6. Experimental Signatures and Consequences
Comprehensive empirical studies confirm the theoretical structure of saddle-to-saddle dynamics:
- Hessian spectrum at convergence: Large degeneracy and semicircular eigenvalue density centered at zero, with an increasing fraction of zero eigenvalues as network width or depth increases (Sankar et al., 2017).
- Plateaus in loss: Training curves reveal extended periods of little loss reduction, punctuated by abrupt transitions corresponding to escapes from successive saddles. The number and duration of these plateaus depend on data statistics, initialization scale, and architecture (Jacot et al., 2021, Zhang et al., 23 Dec 2025).
- Incremental complexity growth: Both the rank (in linear nets) and BN-rank (in ReLU nets) grow stepwise, reflecting the incremental addition of singular modes or features as training progresses (Jacot et al., 2021, Bantzis et al., 27 May 2025).
7. Theoretical and Practical Implications
Saddle-to-saddle learning dynamics consolidates several threads in modern non-convex learning theory:
- The convergence of optimization in deep models is typically to high-degeneracy, "good enough" saddles—contrary to classical local minimum paradigms.
- Implicit regularization emerges from the structure of these transitions, as gradient descent incrementally seeks simple (low-rank, sparse, minimal-unit) interpolants before traversing to more complex regions only as necessary for data fitting.
- Universal stagewise complexity growth suggests training can be accelerated or modulated by manipulating initialization, stochasticity, or by perturbing near-saddle epochs.

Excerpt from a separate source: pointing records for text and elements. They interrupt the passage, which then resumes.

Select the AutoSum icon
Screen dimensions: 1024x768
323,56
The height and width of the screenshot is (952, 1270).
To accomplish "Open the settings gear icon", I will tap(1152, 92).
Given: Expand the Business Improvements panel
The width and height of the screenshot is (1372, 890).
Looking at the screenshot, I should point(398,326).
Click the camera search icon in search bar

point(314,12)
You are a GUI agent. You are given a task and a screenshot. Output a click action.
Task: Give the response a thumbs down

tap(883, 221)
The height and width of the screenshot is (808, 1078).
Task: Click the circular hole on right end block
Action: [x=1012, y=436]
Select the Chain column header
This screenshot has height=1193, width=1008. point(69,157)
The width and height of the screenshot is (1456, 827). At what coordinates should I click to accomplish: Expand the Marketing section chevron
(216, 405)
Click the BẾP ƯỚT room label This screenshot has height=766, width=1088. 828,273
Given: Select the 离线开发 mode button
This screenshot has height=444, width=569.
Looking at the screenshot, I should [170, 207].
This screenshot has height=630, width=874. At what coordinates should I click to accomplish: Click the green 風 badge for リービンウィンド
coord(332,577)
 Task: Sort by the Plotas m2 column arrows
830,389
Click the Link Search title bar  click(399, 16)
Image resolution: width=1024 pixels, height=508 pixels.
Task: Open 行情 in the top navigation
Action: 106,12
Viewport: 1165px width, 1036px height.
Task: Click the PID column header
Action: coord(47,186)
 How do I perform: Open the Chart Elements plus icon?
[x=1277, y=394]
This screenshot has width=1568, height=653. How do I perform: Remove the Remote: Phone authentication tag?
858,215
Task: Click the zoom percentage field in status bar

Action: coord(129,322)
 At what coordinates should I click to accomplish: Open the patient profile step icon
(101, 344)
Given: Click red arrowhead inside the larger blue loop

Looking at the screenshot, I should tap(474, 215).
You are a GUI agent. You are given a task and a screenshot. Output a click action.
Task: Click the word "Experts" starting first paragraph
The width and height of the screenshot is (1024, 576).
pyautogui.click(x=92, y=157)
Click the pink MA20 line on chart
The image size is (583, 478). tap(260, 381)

- Morse theory and reflection-based algorithms provide a rigorous framework for constructing and understanding the topology of entire solution landscapes, beyond local optimization.
The saddle-to-saddle paradigm thus informs both the precise mechanics of training deep networks and the geometric underpinnings of their inductive biases, generalization properties, and optimization efficiency across model classes (Sankar et al., 2017, Su et al., 6 Feb 2025, Zhang et al., 23 Dec 2025, Pesme et al., 2023, Jacot et al., 2021, Abbe et al., 2023, Bantzis et al., 27 May 2025, Zhang et al., 2022, Liu et al., 25 Nov 2024).